Saved entries:
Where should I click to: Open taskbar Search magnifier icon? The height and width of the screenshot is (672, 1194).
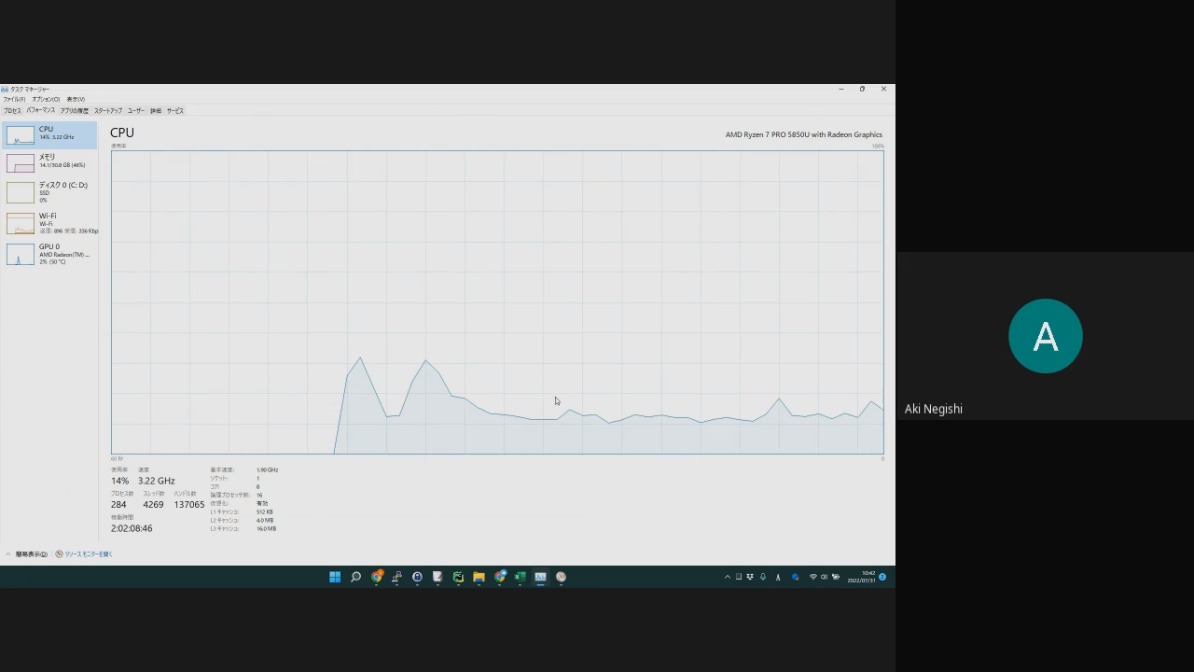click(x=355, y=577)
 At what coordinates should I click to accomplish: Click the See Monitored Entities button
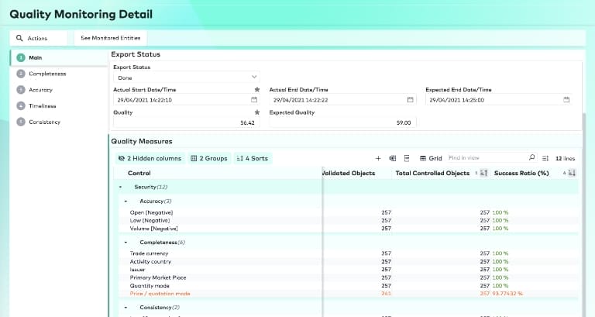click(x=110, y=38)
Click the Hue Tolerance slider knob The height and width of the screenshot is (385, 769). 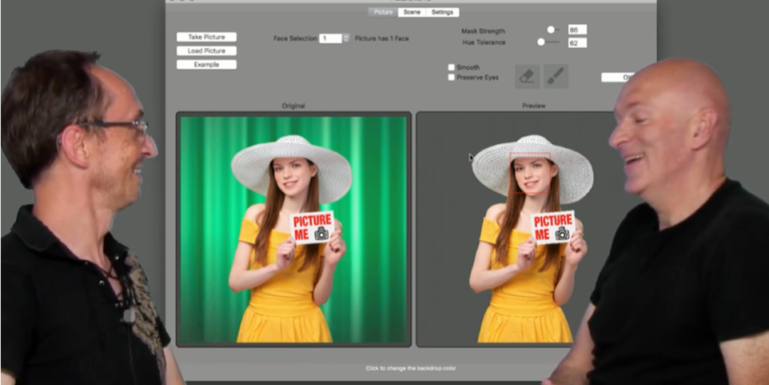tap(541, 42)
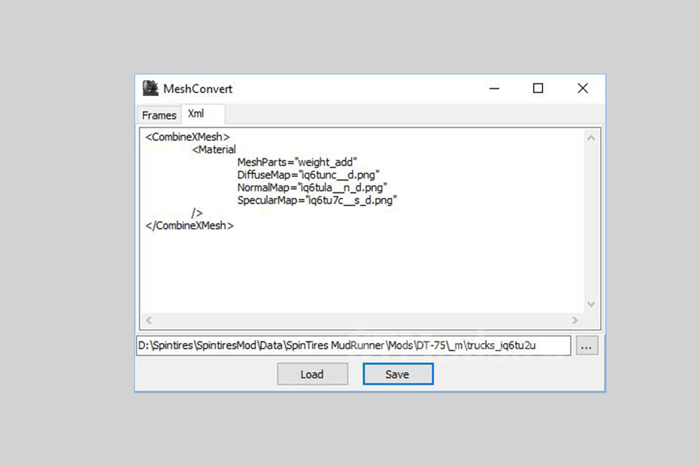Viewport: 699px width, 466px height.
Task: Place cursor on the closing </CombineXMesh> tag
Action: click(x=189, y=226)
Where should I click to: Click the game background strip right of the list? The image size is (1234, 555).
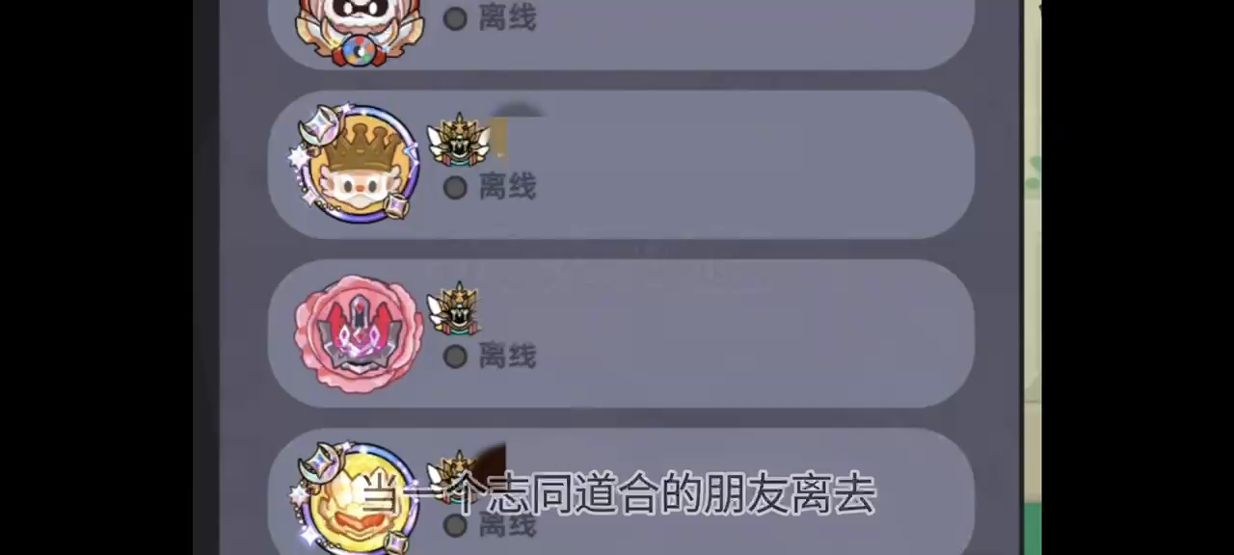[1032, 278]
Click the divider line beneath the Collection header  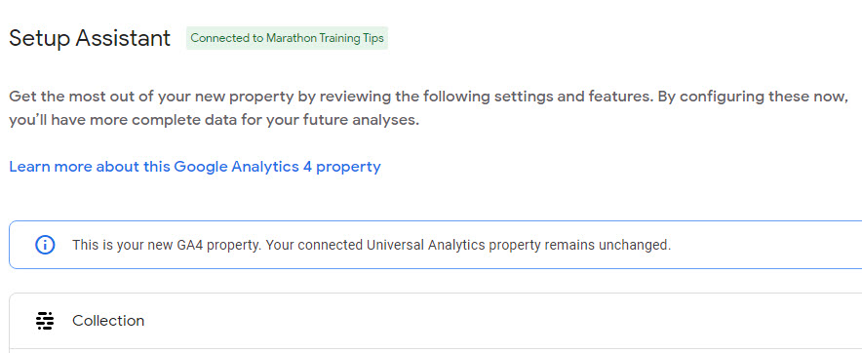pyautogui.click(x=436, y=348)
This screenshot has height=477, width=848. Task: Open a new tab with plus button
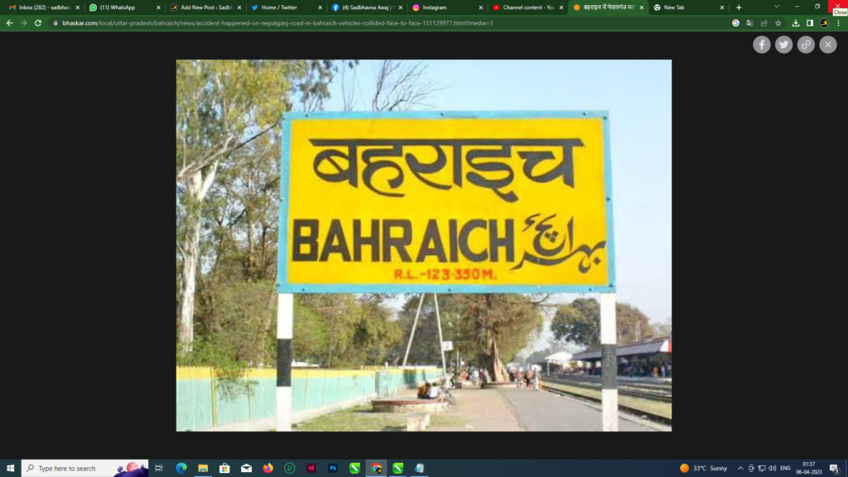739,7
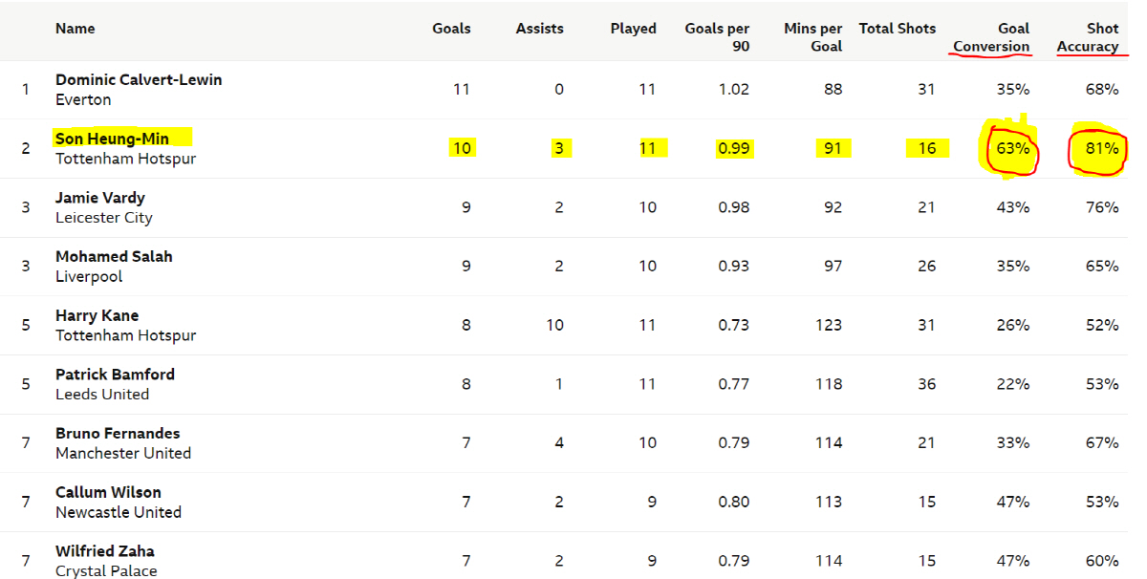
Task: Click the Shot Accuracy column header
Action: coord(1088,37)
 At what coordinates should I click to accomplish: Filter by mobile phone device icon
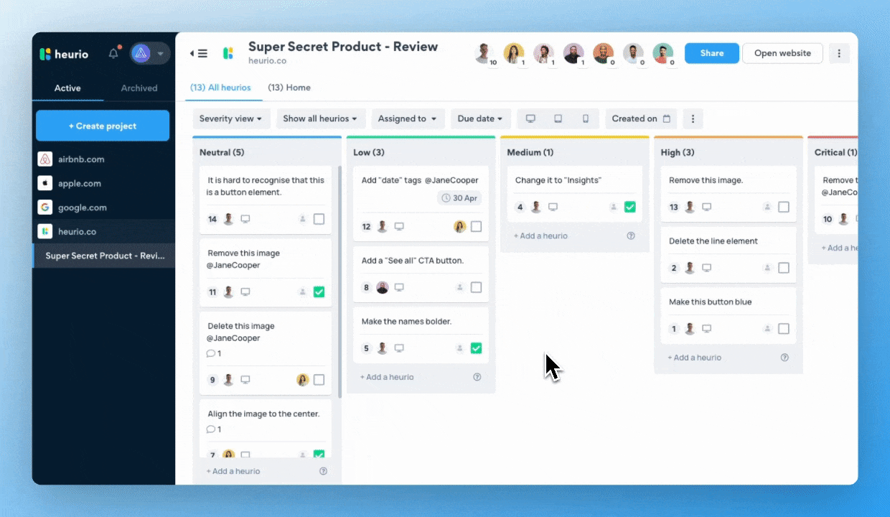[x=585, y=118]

Instructions for the task: The line that contains "This screenshot has" opens the part to copy, and the last line of the records closes it; set down those lines exactly, pictures excluded.

Response to this exercise:
This screenshot has height=477, width=848. Task: Open a new tab with plus button
739,7
Task: Click the Shot Accuracy column header
Action: coord(1088,37)
 At what coordinates should I click to accomplish: Filter by mobile phone device icon
[x=585, y=118]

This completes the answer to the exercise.